AMD GPUs with mpich / cray mpi#
For example the Frontier HPC cluster at Oak Ridge National Laboratory uses
AMD MI250X GPUs with cray mpi version which is compatible to mpich 4.X
. So the corresponding versions can be installed
from conda-forge using:
conda install -c conda-forge flux-core flux-sched mpich>=4 pympipool
Nvidia GPUs with mpich / cray mpi#
For example the Perlmutter HPC at the National Energy Research Scientific
Computing (NERSC) uses Nvidia A100 GPUs in combination with cray mpi which is compatible to mpich 4.X
. So the
corresponding versions can be installed from conda-forge using:
conda install -c conda-forge flux-core flux-sched libhwloc=*=cuda* mpich>=4 pympipool
When installing on a login node without a GPU the conda install command might fail with an Nvidia cuda related error, in this case adding the environment variable:
CONDA_OVERRIDE_CUDA="11.6"
With the specific Nvidia cuda library version installed on the cluster enables the installation even when no GPU is present on the computer used for installing.

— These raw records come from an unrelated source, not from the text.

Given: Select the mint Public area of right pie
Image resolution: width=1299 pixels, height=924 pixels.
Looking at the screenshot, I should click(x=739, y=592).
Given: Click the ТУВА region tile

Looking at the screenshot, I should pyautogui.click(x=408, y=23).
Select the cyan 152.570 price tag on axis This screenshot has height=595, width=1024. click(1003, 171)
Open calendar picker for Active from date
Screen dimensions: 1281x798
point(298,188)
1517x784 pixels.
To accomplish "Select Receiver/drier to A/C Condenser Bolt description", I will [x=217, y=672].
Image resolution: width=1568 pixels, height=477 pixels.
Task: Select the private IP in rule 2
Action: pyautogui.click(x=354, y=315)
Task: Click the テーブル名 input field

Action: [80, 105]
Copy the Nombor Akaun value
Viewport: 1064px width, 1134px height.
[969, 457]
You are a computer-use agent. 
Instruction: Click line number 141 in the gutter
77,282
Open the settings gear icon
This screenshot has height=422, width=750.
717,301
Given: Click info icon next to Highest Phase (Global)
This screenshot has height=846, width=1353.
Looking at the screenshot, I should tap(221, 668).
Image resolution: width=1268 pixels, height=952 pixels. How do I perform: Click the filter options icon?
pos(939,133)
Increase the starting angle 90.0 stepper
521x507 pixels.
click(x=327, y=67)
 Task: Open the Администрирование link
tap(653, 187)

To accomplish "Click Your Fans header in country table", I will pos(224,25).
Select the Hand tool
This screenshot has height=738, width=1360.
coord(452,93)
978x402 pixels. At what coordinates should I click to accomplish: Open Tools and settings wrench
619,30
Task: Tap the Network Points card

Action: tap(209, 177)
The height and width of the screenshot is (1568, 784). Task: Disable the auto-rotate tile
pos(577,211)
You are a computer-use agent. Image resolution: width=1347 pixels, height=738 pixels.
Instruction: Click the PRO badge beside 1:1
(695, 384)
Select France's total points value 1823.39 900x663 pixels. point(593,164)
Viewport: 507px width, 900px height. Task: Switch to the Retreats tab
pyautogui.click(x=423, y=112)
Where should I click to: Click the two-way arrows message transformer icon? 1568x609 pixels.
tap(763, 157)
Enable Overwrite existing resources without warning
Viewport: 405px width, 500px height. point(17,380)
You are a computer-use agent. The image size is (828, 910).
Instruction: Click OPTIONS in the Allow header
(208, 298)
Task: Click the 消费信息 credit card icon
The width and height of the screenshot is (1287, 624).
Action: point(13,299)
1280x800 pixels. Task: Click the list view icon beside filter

Intel GPUs with mpich / cray mpi#
For example the Aurora HPC cluster at Argonne National Laboratory uses Intel Ponte
Vecchio GPUs in combination with cray mpi which is compatible to mpich 4.X
. So the corresponding versions can be
installed from conda-forge using:
conda install -c conda-forge flux-core flux-sched mpich=>4 pympipool
Alternative Installations#
Flux is not limited to mpich / cray mpi, it can also be installed in compatibility with openmpi or intel mpi using the openmpi package:
conda install -c conda-forge flux-core flux-sched openmpi pympipool
Test Flux Framework#
To validate the installation of flux and confirm the GPUs are correctly recognized, you can start a flux session on the login node using:
flux start
This returns an interactive shell which is connected to the flux scheduler. In this interactive shell you can now list the available resources using:
flux resource list
The output should return a list compareable to the following example output:
STATE NNODES NCORES NGPUS NODELIST
free 1 6 1 ljubi
allocated 0 0 0
down 0 0 0
As flux only lists physical cores rather than virtual cores enabled by hyper-threading the total number of CPU cores might be half the number of cores you expect.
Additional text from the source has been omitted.